Os latidos são uma das formas de comunicação dos cães, é por meio desse sinal sonoro que o pet pode manifestar suas emoções. Porém, latido excessivo o ato é um sinal de alerta, que pode indicar desconforto, medo ou até mesmo tédio, indicam especialistas de comportamento canino.

Latir de forma excessiva é o meio utilizado pelo pet para dizer ao tutor que algo está errado, destaca a médica veterinária Priscila Brabec. “O comportamento pode ser estimulado por uma série de fatores, desde excitação, um barulho desconhecido, ou até mesmo por questões de ansiedade e estresse. Por isso, é importante ficar atento, essa manifestação é um indicativo de que o animal está enfrentando uma situação desafiadora”.

Identificar as razões que estimulam o comportamento do pet é fundamental para buscar alternativas para solucionar o problema. “Alguns cães latem ao associar um som desconhecido a uma ameaça. Nesse cenário o ideal é distrair o animal do foco do barulho, voltando sua atenção para outra atividade, como, por exemplo, uma brincadeira. Dessa forma o pet entenderá que está tudo sob controle”, detalha.

A ansiedade de separação é uma das causas mais comuns das vocalizações excessivas. Os animais que sofrem com essa condição sentem-se incomodados ao ficarem sozinhos e demostram sua frustração por meio de comportamentos destrutivos, como arranhar portas, roer itens da mobília, ou até mesmo tentarem sair da residência, o que pode acarretar em acidentes. “Nestes casos, o latido é utilizado pelo pet como forma de manifestar seu desconforto”, afirma Priscila.

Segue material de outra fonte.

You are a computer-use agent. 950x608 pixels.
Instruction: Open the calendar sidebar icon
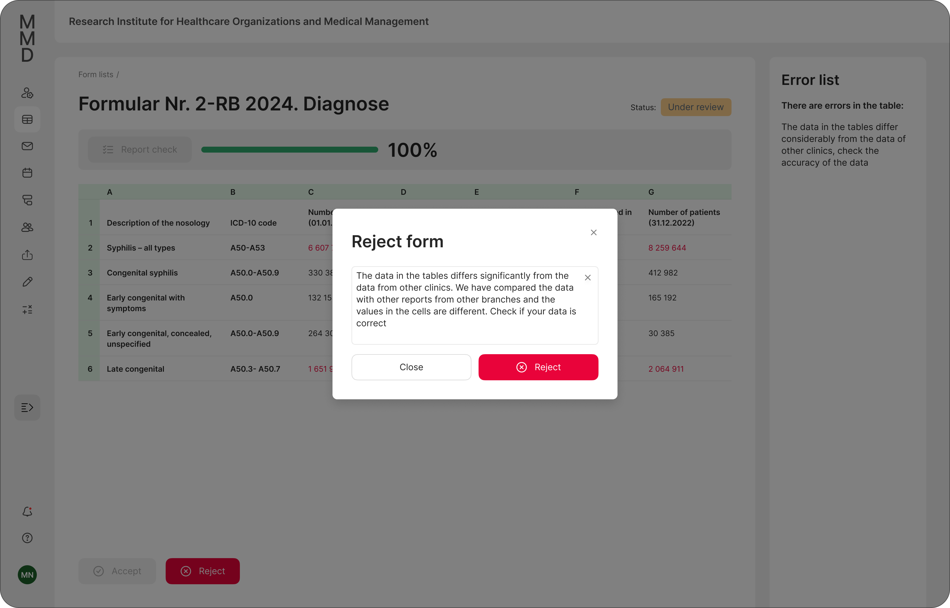[27, 173]
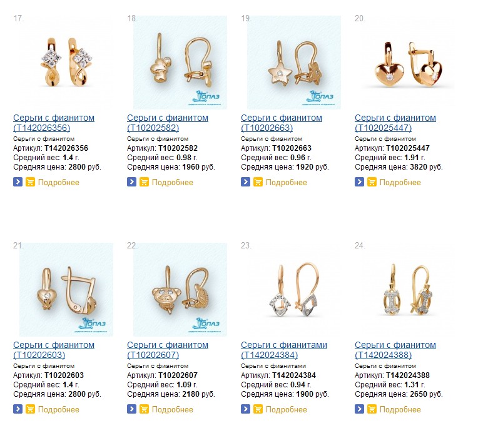Image resolution: width=493 pixels, height=433 pixels.
Task: Open link Серьги с фианитом (T10202607)
Action: point(168,350)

Para solucionar esse problema é necessário tornar o momento positivo para o cão quando ele precisar ficar sozinho. “O indicado é que o animal seja treinado desde filhote a lidar com situações onde ficará longe do tutor. Para isso é necessário investir em uma série de medidas que auxiliem o pet se acostumar positivamente com esse cenário, podem ser pequenas horas do dia em que ele fica em um cômodo diferente da casa, ou até mesmo uma saída rápida do tutor”.

A sugestão da veterinária é associar a ausência do tutor a algo positivo para o cão como um brinquedo recheado de petisco ou mesmo um novo brinquedo para ele passar o tempo com uma atividade diferente. “Dessa forma, o pet começa a ter contato com alguns graus de separação e entenderá que ficará, por alguns instantes, separado do tutor, e que ficará tudo bem nesses momentos. O ideal é fazer isso diariamente”, conta Priscila.

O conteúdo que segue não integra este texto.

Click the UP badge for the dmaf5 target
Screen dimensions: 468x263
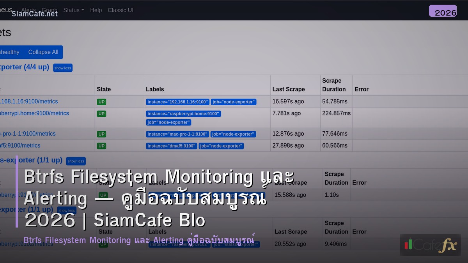pyautogui.click(x=101, y=145)
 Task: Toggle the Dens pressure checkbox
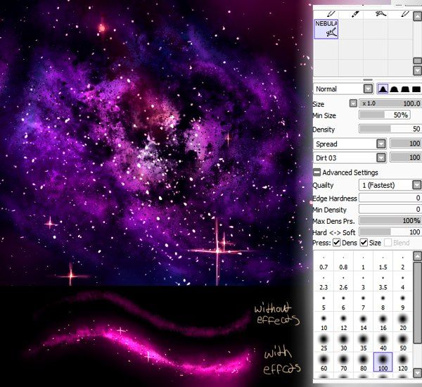(336, 243)
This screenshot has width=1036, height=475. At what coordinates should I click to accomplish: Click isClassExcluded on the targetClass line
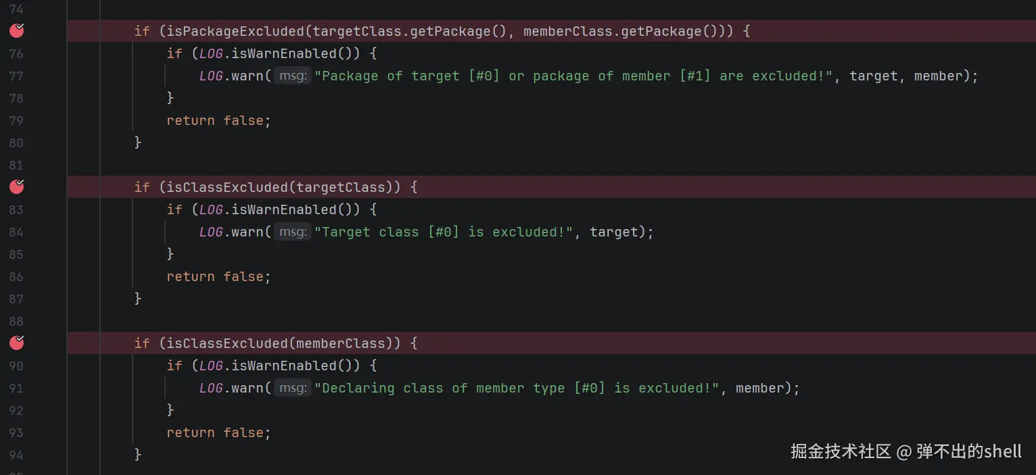227,187
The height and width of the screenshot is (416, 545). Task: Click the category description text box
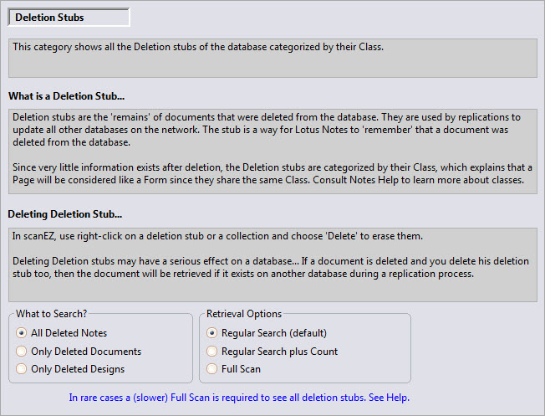(272, 57)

O excesso de energia é outro fator que pode estimular os latidos. Animais que ficam muito tempo sem realizar atividades se entediam com facilidade. Nestes casos, algumas medidas simples, como exercitar o cão diariamente, realizar passeios e brincadeiras, podem auxiliar a minimizar o problema.

“O enriquecimento ambiental é outro fator importante que pode contribuir para o bem-estar do pet, especialmente dos que ficam sozinhos por mais tempo. O cão precisa associar aquele momento com algo positivo”, completa.

A dica é entretê-los, para isso o tutor pode, esconder petiscos pela casa ou adquirir brinquedos educativos que ajudem a manter o pet ocupado enquanto estiver sozinho. O uso do análogo sintético do odor materno canino no ambiente também é uma ferramenta importante, ele é vendido em Petshops na forma de difusor e dura até 30 dias. “Ele transmite ao cão a sensação de conforto e bem-estar e ajudará a diminuir o estresse e ansiedade do cão”, finaliza Priscila.